EXERCISE AIM
Find "COMUNICATE (28, 2193)" and "Rectificare bugetară și" in the records below. Copy the lines holding them and every line between, exactly, and no others.

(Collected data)
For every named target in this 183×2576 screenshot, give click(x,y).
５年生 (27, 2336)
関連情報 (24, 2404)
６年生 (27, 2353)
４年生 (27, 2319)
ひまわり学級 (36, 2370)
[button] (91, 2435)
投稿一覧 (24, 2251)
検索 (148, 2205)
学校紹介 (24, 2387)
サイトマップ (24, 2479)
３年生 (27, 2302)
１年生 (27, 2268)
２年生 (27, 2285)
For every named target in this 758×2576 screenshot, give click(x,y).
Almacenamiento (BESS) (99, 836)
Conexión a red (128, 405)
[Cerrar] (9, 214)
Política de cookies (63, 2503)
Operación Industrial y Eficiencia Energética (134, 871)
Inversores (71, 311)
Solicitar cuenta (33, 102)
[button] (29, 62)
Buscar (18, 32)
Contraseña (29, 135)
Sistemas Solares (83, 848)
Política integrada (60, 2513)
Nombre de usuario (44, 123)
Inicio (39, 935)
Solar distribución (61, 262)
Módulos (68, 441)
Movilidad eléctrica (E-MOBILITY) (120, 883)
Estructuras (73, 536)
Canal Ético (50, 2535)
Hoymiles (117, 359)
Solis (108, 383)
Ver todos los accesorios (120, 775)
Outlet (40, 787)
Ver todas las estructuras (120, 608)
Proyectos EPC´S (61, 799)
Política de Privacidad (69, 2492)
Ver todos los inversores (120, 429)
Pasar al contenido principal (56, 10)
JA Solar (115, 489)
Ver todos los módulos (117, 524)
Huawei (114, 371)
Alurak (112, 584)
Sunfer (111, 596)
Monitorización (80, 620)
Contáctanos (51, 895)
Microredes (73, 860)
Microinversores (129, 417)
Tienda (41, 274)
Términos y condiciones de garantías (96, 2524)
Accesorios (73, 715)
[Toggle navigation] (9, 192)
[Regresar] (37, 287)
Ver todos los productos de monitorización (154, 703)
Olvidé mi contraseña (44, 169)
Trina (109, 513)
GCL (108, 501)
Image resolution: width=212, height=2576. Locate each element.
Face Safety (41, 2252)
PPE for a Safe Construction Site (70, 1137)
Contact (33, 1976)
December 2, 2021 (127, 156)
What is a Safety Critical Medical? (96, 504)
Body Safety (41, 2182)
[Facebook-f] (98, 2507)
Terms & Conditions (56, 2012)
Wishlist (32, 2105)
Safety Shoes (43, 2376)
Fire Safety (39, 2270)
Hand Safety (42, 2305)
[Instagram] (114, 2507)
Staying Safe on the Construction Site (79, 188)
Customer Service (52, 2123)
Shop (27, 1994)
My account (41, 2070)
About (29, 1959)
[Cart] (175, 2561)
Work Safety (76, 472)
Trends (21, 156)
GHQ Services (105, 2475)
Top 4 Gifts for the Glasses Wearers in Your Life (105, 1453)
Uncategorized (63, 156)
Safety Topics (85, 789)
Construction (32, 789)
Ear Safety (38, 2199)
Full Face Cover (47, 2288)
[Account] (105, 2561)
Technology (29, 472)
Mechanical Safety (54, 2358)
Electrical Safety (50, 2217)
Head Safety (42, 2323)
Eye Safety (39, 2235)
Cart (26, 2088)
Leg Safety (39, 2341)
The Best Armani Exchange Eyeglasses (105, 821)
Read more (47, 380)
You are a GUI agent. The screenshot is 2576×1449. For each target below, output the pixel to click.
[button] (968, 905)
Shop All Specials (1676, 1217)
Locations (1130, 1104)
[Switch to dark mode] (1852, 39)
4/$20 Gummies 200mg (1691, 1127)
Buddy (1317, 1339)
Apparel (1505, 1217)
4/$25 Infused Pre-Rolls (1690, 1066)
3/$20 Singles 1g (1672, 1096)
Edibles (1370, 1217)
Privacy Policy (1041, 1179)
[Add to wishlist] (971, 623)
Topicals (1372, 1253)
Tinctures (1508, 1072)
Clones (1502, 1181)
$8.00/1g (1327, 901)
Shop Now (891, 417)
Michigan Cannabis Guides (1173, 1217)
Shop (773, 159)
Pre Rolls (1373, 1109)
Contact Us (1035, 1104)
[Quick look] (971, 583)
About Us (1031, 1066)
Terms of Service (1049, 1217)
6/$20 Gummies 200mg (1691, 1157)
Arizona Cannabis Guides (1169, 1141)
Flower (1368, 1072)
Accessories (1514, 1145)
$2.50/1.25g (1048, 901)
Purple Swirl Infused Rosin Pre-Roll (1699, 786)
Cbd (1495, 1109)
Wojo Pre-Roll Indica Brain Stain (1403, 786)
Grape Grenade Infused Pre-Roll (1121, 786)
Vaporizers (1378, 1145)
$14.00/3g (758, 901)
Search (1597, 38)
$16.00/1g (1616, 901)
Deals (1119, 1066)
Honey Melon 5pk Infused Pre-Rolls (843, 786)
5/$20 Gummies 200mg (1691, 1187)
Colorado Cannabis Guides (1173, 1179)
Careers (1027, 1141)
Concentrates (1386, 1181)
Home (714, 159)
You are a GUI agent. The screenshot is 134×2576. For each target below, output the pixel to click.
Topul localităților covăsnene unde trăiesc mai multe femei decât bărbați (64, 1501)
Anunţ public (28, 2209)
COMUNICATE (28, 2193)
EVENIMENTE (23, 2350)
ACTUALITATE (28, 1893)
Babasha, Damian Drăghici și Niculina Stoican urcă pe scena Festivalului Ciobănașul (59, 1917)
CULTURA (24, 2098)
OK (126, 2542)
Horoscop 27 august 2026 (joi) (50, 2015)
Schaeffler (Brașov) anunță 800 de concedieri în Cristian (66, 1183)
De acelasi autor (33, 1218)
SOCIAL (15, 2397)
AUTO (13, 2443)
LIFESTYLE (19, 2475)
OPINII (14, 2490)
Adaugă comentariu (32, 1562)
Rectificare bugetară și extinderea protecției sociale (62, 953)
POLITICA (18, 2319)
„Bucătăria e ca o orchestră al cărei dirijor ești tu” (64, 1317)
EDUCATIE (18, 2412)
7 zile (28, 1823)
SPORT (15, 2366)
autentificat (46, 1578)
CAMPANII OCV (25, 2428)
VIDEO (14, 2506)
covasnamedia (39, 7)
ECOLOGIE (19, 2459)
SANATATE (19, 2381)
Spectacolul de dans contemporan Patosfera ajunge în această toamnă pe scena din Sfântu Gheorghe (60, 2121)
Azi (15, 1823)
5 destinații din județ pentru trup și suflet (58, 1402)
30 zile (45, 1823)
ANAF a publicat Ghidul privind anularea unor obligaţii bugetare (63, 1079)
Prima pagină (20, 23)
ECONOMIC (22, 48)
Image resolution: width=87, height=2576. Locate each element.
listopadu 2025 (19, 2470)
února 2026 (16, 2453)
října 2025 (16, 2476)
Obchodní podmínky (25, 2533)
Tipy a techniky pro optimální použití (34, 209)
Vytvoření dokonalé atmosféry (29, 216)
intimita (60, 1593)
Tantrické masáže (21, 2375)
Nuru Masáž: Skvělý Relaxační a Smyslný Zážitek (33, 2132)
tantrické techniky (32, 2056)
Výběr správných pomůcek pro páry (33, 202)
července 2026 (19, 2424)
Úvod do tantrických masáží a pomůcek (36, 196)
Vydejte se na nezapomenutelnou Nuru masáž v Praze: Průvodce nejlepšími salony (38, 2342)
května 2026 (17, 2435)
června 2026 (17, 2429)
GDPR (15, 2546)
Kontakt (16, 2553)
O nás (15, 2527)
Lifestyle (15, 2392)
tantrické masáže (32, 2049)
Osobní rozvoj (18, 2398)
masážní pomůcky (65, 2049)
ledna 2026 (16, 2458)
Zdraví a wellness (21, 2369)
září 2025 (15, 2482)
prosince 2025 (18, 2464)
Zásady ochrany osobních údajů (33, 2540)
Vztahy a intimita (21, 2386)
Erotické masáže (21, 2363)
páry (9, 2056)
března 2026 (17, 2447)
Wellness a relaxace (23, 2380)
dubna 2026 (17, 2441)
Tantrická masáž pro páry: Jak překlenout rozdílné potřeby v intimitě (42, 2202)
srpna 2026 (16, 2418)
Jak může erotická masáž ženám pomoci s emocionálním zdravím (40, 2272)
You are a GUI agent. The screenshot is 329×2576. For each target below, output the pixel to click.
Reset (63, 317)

RESPONSE TO THIS EXERCISE
COMUNICATE (28, 2193)
EVENIMENTE (23, 2350)
ACTUALITATE (28, 1893)
Babasha, Damian Drăghici și Niculina Stoican urcă pe scena Festivalului Ciobănașul (59, 1917)
CULTURA (24, 2098)
OK (126, 2542)
Horoscop 27 august 2026 (joi) (50, 2015)
Schaeffler (Brașov) anunță 800 de concedieri în Cristian (66, 1183)
De acelasi autor (33, 1218)
SOCIAL (15, 2397)
AUTO (13, 2443)
LIFESTYLE (19, 2475)
OPINII (14, 2490)
Adaugă comentariu (32, 1562)
Rectificare bugetară și extinderea protecției sociale (62, 953)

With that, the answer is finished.